Matrix notation allows us to derive the gradient and requires far less algebra:

$\begin{align} \nabla_{\mathbf{\Theta}}\mathcal L(\mathbf{\Theta}) & = \frac{1}{m} (\nabla_{\mathbf{\Theta}}\mathbf Y^\intercal \mathbf Y - 2 \nabla_{\mathbf{\Theta}} \mathbf \Theta^\intercal \mathbf X^\intercal \mathbf Y + \nabla_{\mathbf{\Theta}}\mathbf \Theta^\intercal \mathbf X^\intercal \mathbf X \mathbf \Theta) \\\\ & = \frac{1}{m} ( 0 - 2\mathbf{X}^\intercal \mathbf Y + 2 \mathbf{X}^\intercal \mathbf X \mathbf \Theta ) \\\\ & = \boxed{\frac{2}{m} (\mathbf{X}^\intercal \mathbf X \mathbf \Theta - \mathbf{X}^\intercal \mathbf Y)} \end{align}$

For completeness, and to convince ourselves the matrix solution is indeed the same:

$\begin{align} & = \frac{2}{m}\left( \underbrace{\begin{bmatrix} 1 & \ldots & 1 \\ x_0 & \ldots & x_m \\ \end{bmatrix}}_{\mathbf{X}^\intercal} \underbrace{\begin{bmatrix} 1 & x_0 \\ \vdots & \vdots \\ 1 & x_m \end{bmatrix}}_{\mathbf{X}} \underbrace{\begin{bmatrix} \theta_0 \\ \theta_1 \end{bmatrix}}_{\mathbf{\Theta}} - \underbrace{\begin{bmatrix} 1 & \ldots & 1 \\ x_0 & \ldots & x_m \\ \end{bmatrix}}_{\mathbf{X}^\intercal} \underbrace{\begin{bmatrix} y_0 \\ \vdots \\ y_m \end{bmatrix}}_{\mathbf{Y}}\right) \\\\ & = \frac{2}{m}\left( \underbrace{\begin{bmatrix} m & \sum_{i=0}^{m}x_i \\ \sum_{i=0}^{m}x_i & \sum_{i=0}^{m}x_i^2 \\ \end{bmatrix}}_{\mathbf{X}^\intercal\mathbf{X}} \underbrace{\begin{bmatrix} \theta_0 \\ \theta_1 \end{bmatrix}}_{\mathbf{\Theta}} - \underbrace{\begin{bmatrix} \sum_{i=0}^{m}y_i \\ \sum_{i=0}^{m}x_iy_i \end{bmatrix}}_{\mathbf{X}^\intercal\mathbf{Y}}\right) \\\\ & = \frac{2}{m}\left( \underbrace{\begin{bmatrix} m \theta_0 + \sum_{i=0}^{m}\theta_1x_i \\ \sum_{i=0}^{m}\theta_0x_i + \sum_{i=0}^{m}\theta_1x_i^2 \end{bmatrix}}_{\mathbf{X}^\intercal\mathbf{X}\mathbf{\Theta}} - \underbrace{\begin{bmatrix} \sum_{i=0}^{m}y_i \\ \sum_{i=0}^{m}x_iy_i \end{bmatrix}}_{\mathbf{X}^\intercal\mathbf{Y}}\right) \\\\ & = \boxed{\frac{2}{m} \underbrace{\begin{bmatrix} \sum_{i=0}^{m}\theta_1x_i + \theta_0 - y_i \\ \sum_{i=0}^{m}(x_i)(\theta_1x_i + \theta_0 - y_i) \end{bmatrix}}_{\mathbf{X}^\intercal\mathbf{X}\mathbf{\Theta} - \mathbf{X}^\intercal\mathbf{Y}} = \begin{bmatrix} \frac{\partial\mathcal{L}}{\partial \theta_0} \\ \frac{\partial\mathcal{L}}{\partial \theta_1} \end{bmatrix} = \nabla_{\mathbf{\Theta}}\mathcal{L}(\mathbf{\Theta})} \end{align}$

Notice how we recover the same solution obtained from partial differentiation and finite difference approximation, albeit in a more compact form.

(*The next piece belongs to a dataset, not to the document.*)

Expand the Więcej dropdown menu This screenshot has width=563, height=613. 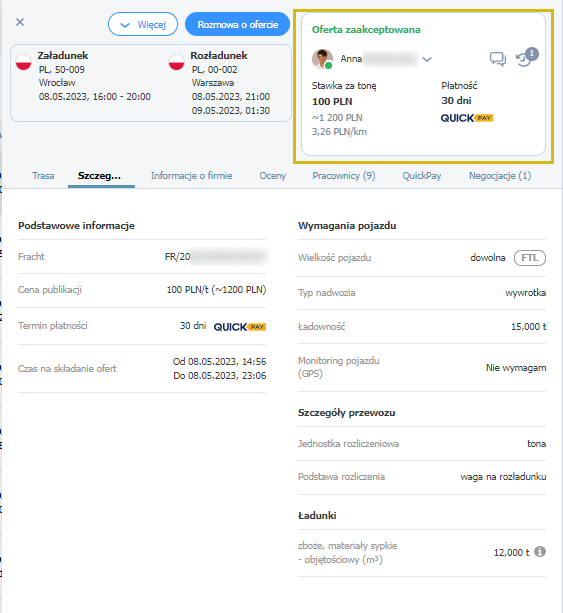pos(143,24)
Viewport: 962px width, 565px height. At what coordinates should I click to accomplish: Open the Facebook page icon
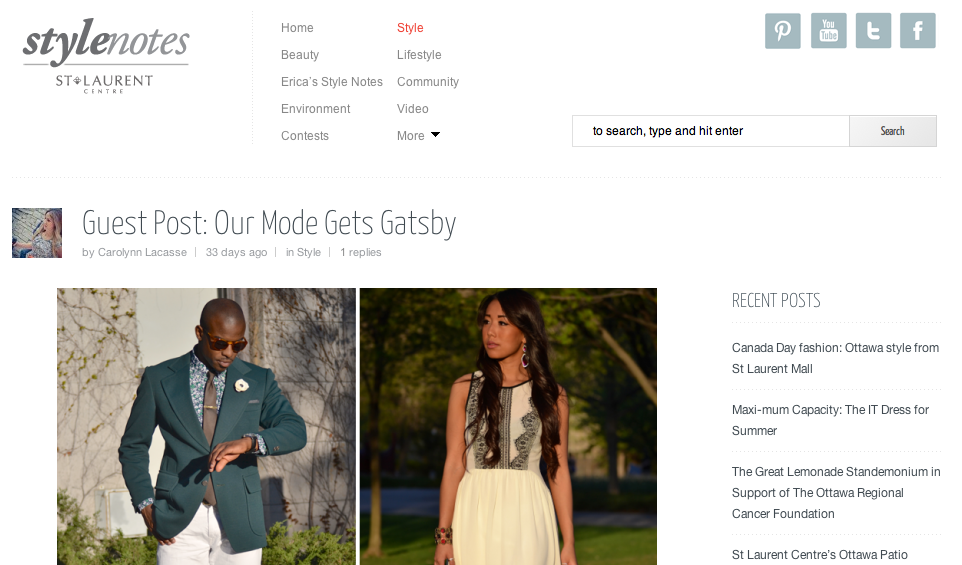[x=917, y=31]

For a good introduction to matrix calculus, the textbook by Magnus & Neudecker (2007) ² is an excellent guide, of which Petersen & Pedersen (2012) ³ and Parr & Howard (2018) ⁴ offer a review of important identities.

Unlike most optimization problems in machine learning, OLS linear regression is a convex optimization problem. If $\mathbf X^\intercal \mathbf X$ is invertible, i.e. full-rank, this implies a unique solution $\mathbf \Theta^*$ , which we can solve for directly by setting $\nabla_{\mathbf{\Theta}}\mathcal{L} = \mathbf{0}$ :

$\begin{align} 0 & = \mathbf X^\intercal \mathbf X \mathbf \Theta - \mathbf X ^ \intercal \mathbf Y \\\\ \mathbf \Theta &= (\mathbf X^\intercal \mathbf X)^{-1}\mathbf X^\intercal\mathbf Y \end{align}$

Solving this requires computing $(\mathbf{X}^\intercal\mathbf{X})^{-1}$ which is at least $\mathcal{O}(n^{2.373})$ ⁵ to the best of our knowledge, i.e. quadratic with respect to the number of input dimensions. Another way to find $\mathbf \Theta^*$ is by initializing $\mathbf{\Theta} \leftarrow \mathbf{0}$ and repeating the following procedure until convergence:

$\mathbf{\Theta}' \leftarrow \mathbf{\Theta} - \alpha \nabla_{\mathbf{\Theta}}\mathcal L(\mathbf{\Theta})$

Typically, $\alpha \in [0.001, 0.1]$ . Although hyperparameter tuning is required to find a suitable $\alpha$ (various improvements like Nesterov momentum and quasi-Newton methods also help to accelerate convergence), this procedure is guaranteed to be computationally more efficient than matrix inversion for sufficiently large $m$ and $n$ . In practice, the normal equation is seldom used unless $m$ is very small.